Data for this exercise =>
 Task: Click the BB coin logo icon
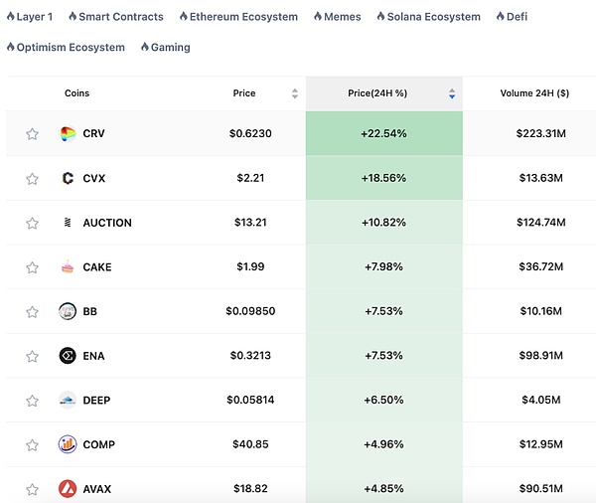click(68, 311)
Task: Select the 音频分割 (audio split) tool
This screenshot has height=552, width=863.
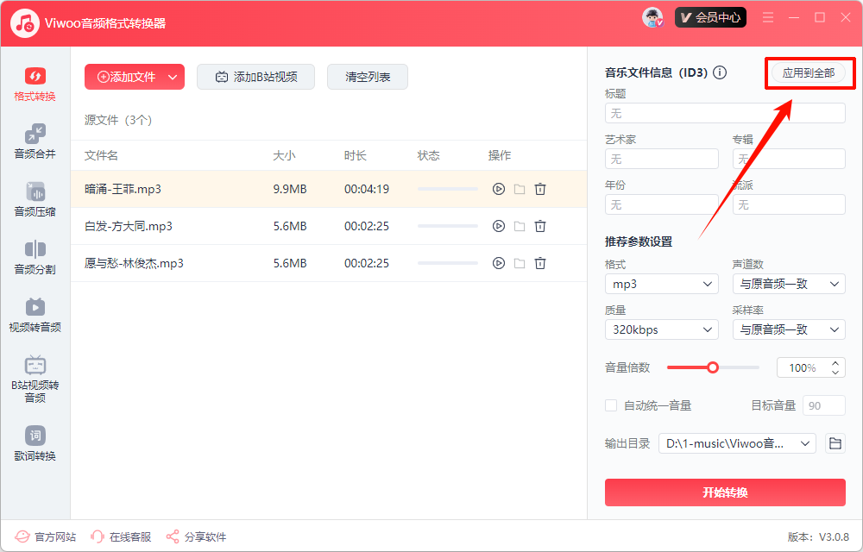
---
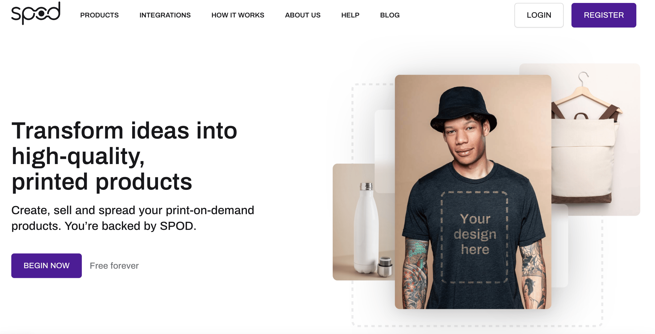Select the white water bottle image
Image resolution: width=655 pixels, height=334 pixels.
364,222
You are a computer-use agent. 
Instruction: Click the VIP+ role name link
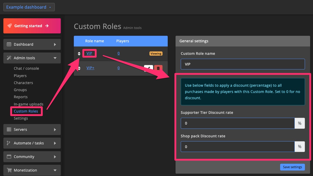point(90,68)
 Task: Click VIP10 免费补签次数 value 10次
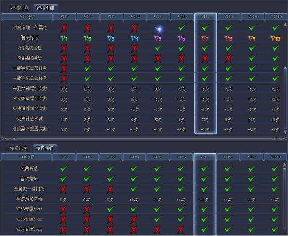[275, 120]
--
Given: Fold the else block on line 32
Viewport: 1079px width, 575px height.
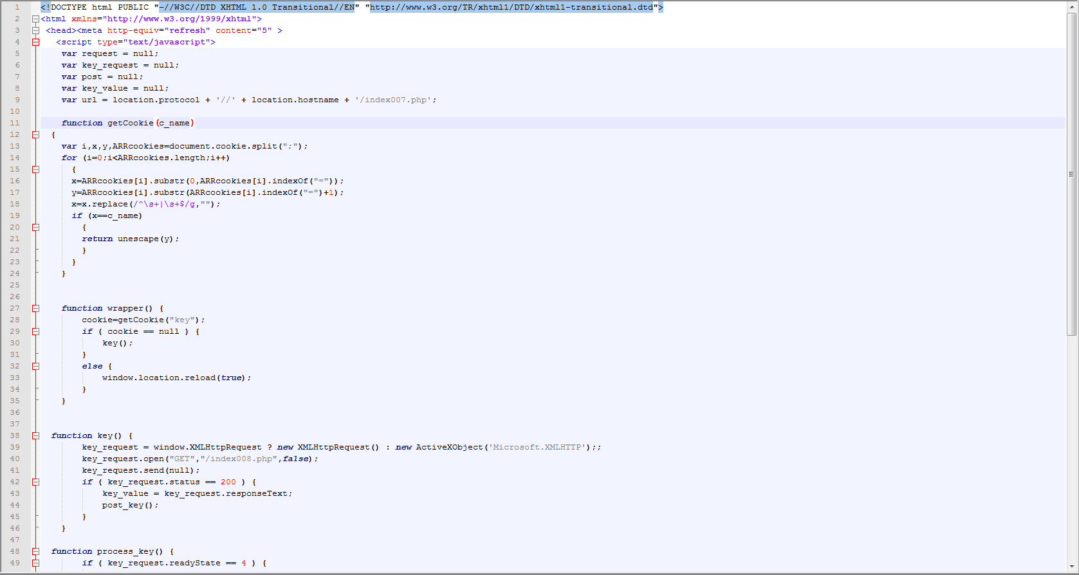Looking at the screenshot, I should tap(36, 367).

Description of the task =>
Output exactly those lines of the data above that run from the line with "Task: Click the BB coin logo icon" up to and including the line with "This screenshot has height=552, width=863.". No pictures go in.

Answer to the problem =>
 Task: Click the BB coin logo icon
click(68, 311)
Task: Select the 音频分割 (audio split) tool
This screenshot has height=552, width=863.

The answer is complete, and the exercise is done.